*수행할 과제:* 아래 자료 전체를 빈 줄은 빼고 한 줄씩 번호 목록으로 출력하십시오. 그림은 답에 넣지 마십시오.

□ □ □ □

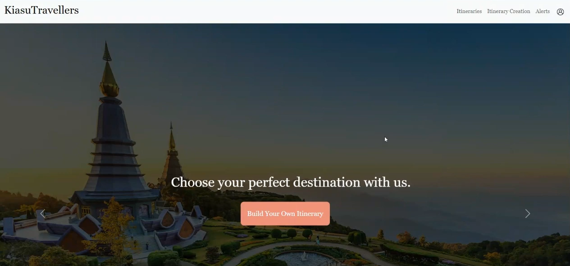View the Alerts page

click(543, 11)
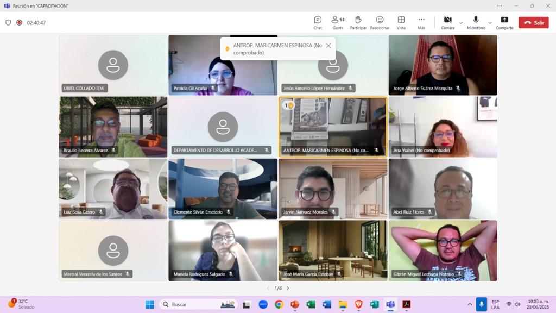The image size is (556, 313).
Task: Click the recording indicator icon
Action: click(x=19, y=23)
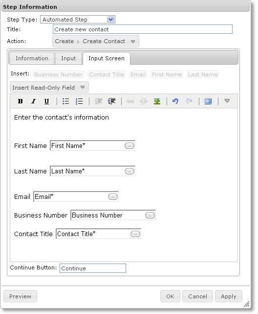Open Business Number field options ellipsis
Image resolution: width=258 pixels, height=314 pixels.
150,216
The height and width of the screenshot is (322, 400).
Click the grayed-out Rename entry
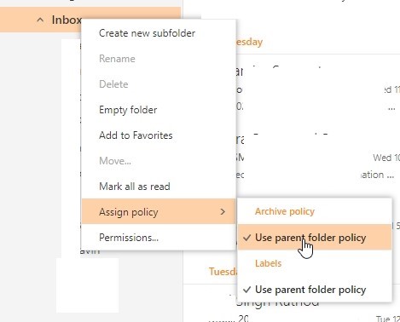pos(117,59)
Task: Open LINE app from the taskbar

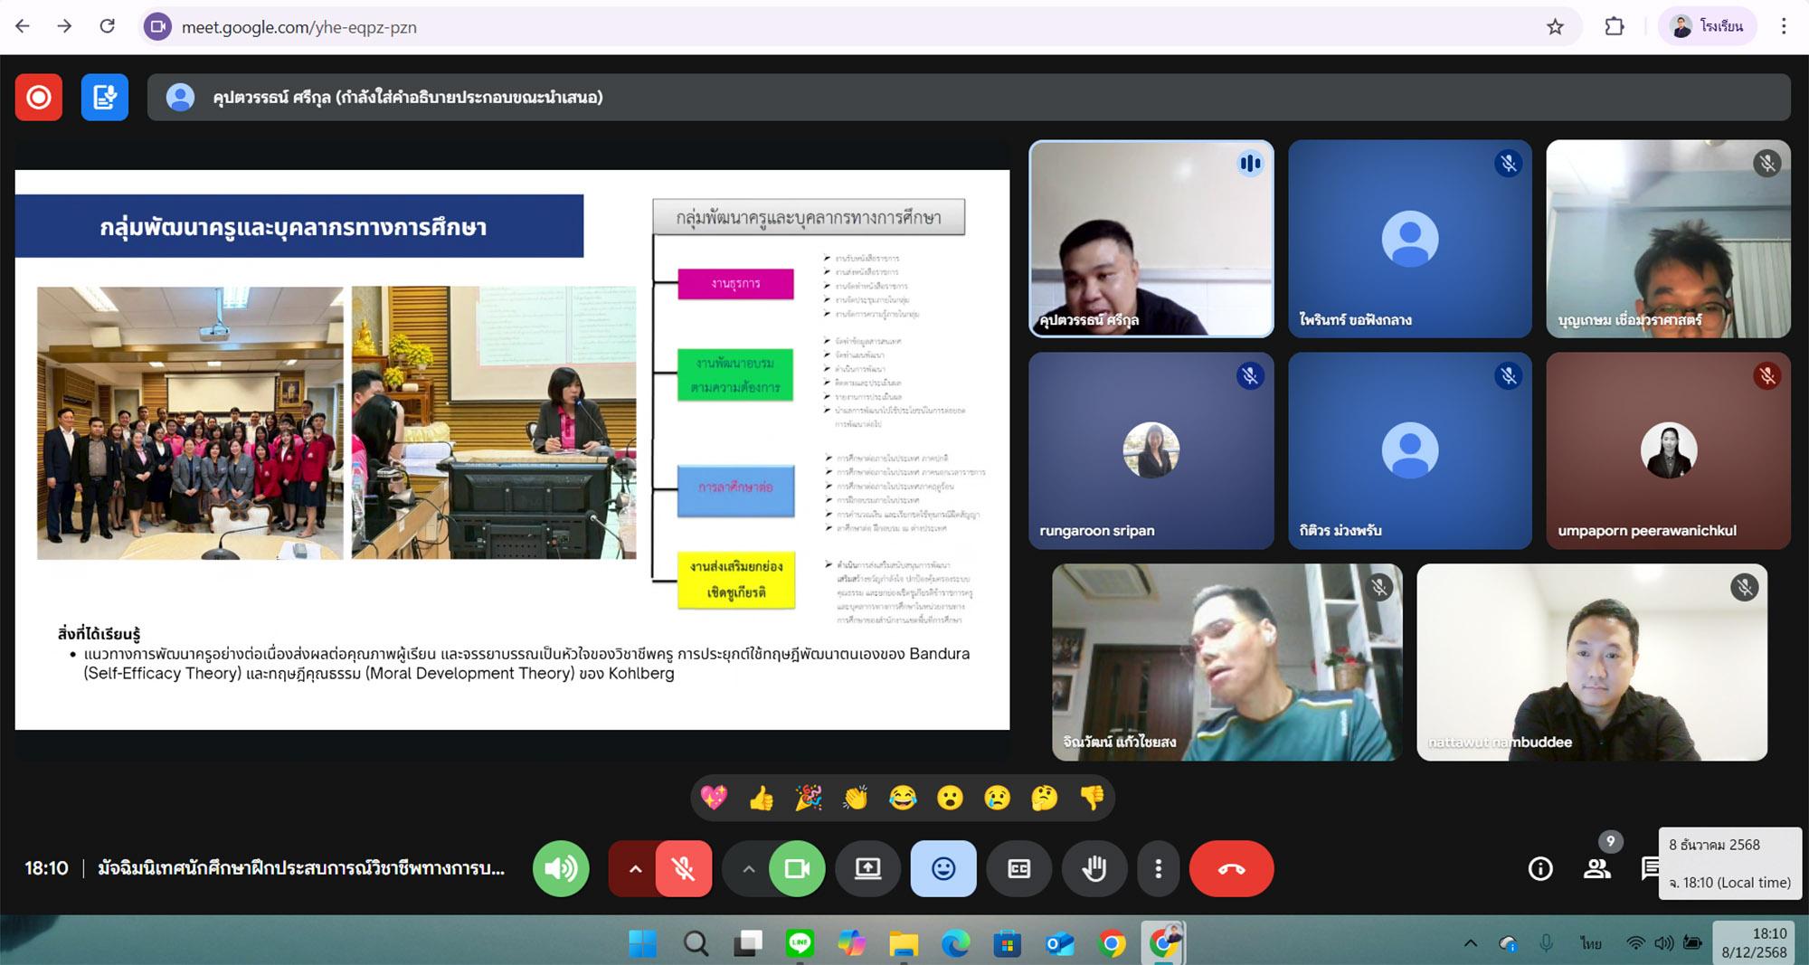Action: click(x=800, y=944)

□ □ □ □

*결과:*
1. View the Alerts page
2. click(543, 11)
3. The image size is (556, 313).
4. Task: Click the recording indicator icon
5. Action: click(x=19, y=23)
6. Open Business Number field options ellipsis
7. Image resolution: width=258 pixels, height=314 pixels.
8. 150,216
9. The height and width of the screenshot is (322, 400).
10. Click the grayed-out Rename entry
11. pos(117,59)
12. Task: Open LINE app from the taskbar
13. Action: click(x=800, y=944)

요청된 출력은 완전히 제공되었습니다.